Later this year, the main branch of the San Francisco Public Library will host an exhibit of photos by my friend and collaborator, Jeanne Hansen who documented the punk scene in the 1980s, a decade that was awash in live music, performance art at clubs like Attitude, protests against landlords and nearly everything about the era of Ronald Reagan and Margaret Thatcher who seemed like they were made for one another. Four decades after Hansen took her photos, I interviewed the women and men she had known. Their words will be part of the exhibit, along with black-and-white pictures of them in the streets, and on stage performing, often wearing black leather and spiked hair.
All of the punks that Hansen photographed are still alive, and they're still mostly true to their younger selves, though after the 1980s they went on to find employment and became upstanding citizens who paid their taxes and voted on Election Day. Most of them are not native to San Francisco, but came here from Florida, New York, Michigan and elsewhere because they thought that they could be themselves in a city with a history of bohemians, Beats and hippies. To that list they added punk and gave it a distinctive California flavor. For the past 60 or so years, San Francisco has been created by outsiders and outliers like Ferlinghetti and like most of the Beats.
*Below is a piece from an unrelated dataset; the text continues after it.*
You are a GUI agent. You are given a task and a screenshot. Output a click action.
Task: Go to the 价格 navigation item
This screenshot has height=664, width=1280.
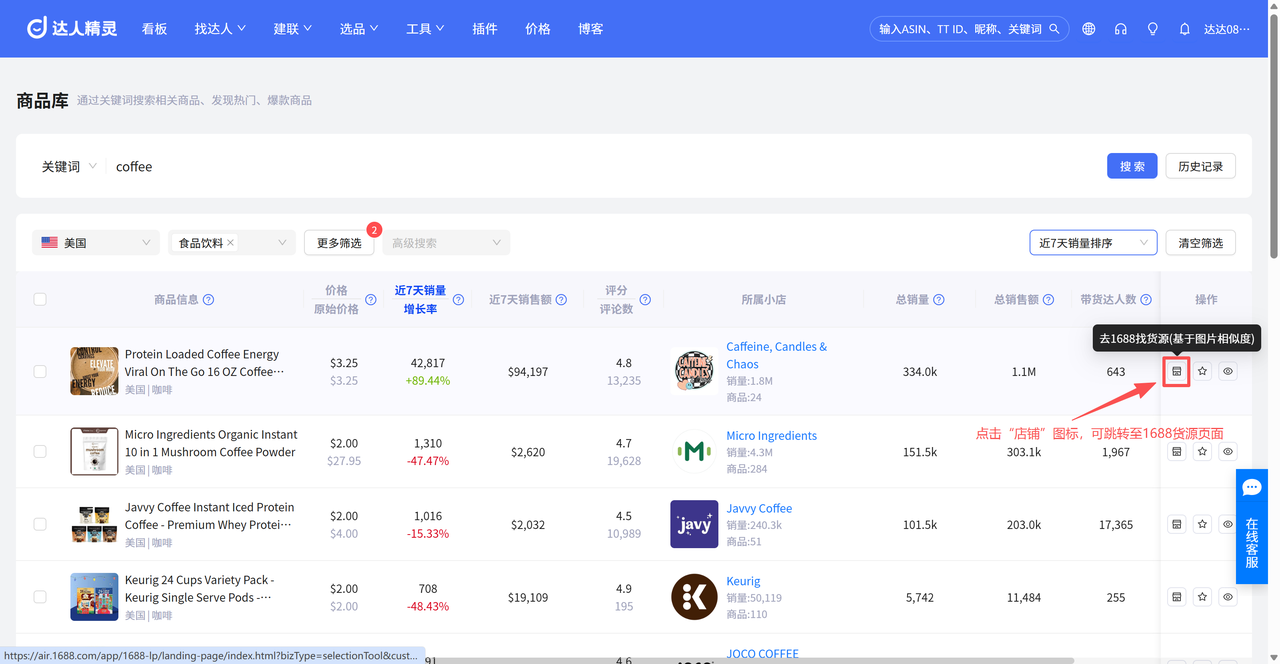(x=538, y=29)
It still has the allure as a locus of freedom and innovation. This morning a demonstration with a jazz band took place right outside my front door. The protesters wanted to close down, permanently, the Great Highway, a major artery on the edge of the city and make it a park for the people who have used it all through the pandemic. That’s okay with me. Less noise, less traffic, and more safe places for cyclists and pedestrians.
Five blocks from my apartment, Other Avenues, a worker-owned co-op sells organic vegetables and organic fruits such as papaya, plantain and guava. The Java Beach Cafe sits half-a-block away. The N-Judah Streetcar stops on the corner and takes passengers downtown and all the way to the stadium along San Francisco Bay, where the Giants play baseball. Just five minutes away, Golden Gate Park waits.
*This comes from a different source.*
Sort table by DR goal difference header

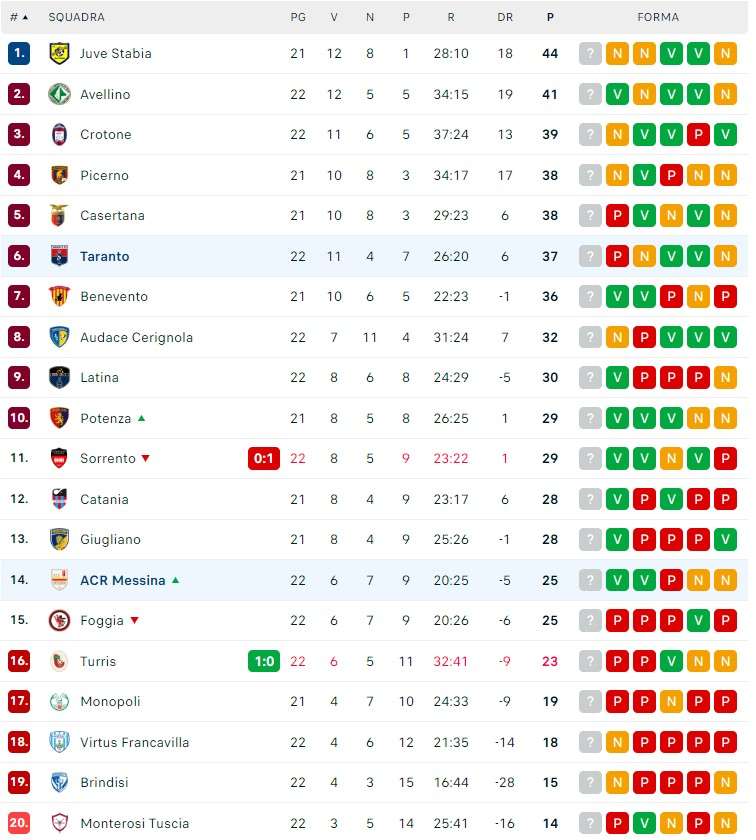pyautogui.click(x=505, y=17)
It's hard to get away from something that's “golden” in the cool gray city of love, whether it's Golden Gate Transit or Chinese restaurants like “Golden Coast.”
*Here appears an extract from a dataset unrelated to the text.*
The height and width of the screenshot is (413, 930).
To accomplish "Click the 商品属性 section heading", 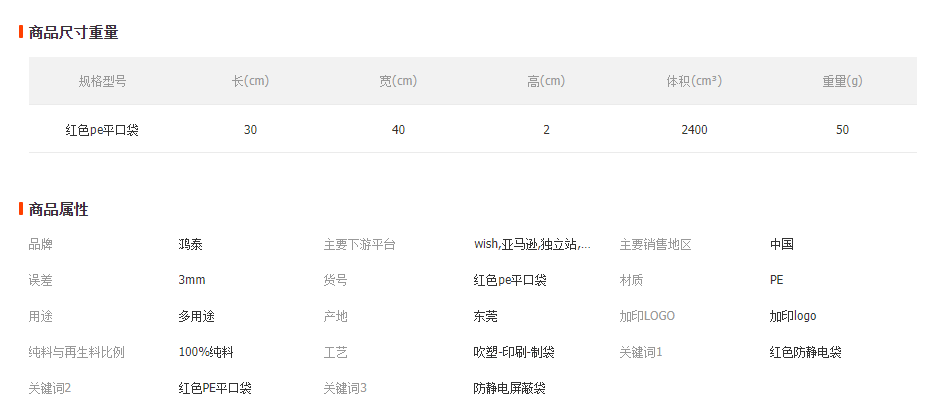I will (59, 210).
The Chinese have as much right to the word as anyone else and maybe more so. In the nineteenth-century they called California “Gold Mountain,” and, while they hoped to strike it rich, they mostly didn't and were physically assaulted, a fairly common occurrence that Mark Twain described in print as a young journalist who was outraged by the behavior of white mobs. Anti Asian attacks still take place in the Bay Area. A badge of shame. My two nephews who live in these parts married Asian women and have children with Asian names and who look Asian. Not surprisingly, they’re worried.
On a Sunday, at about two p.m. Pacific time, the clouds lifted, the sky turned blue and the sun shone brightly. I walked to the beach and watched the waves come in and go out. Pelicans flew in formation, barefoot joggers jogged, kites vied for a space above and kids played in the sand. Ocean Beach felt like a place I could love. What was especially striking to me as a fugitive from Sonoma County was the presence of African-Americans. The city wasn't all white, though real estate prices favored whites. By four p.m. the wind had blown the clouds to the East. The sun and the blue vanished and the white caps broke on the shore. It was another perfect San Francisco summer day. The French academic who felt sorry for me when I said I made California my home would surely feel sorry for me all over again.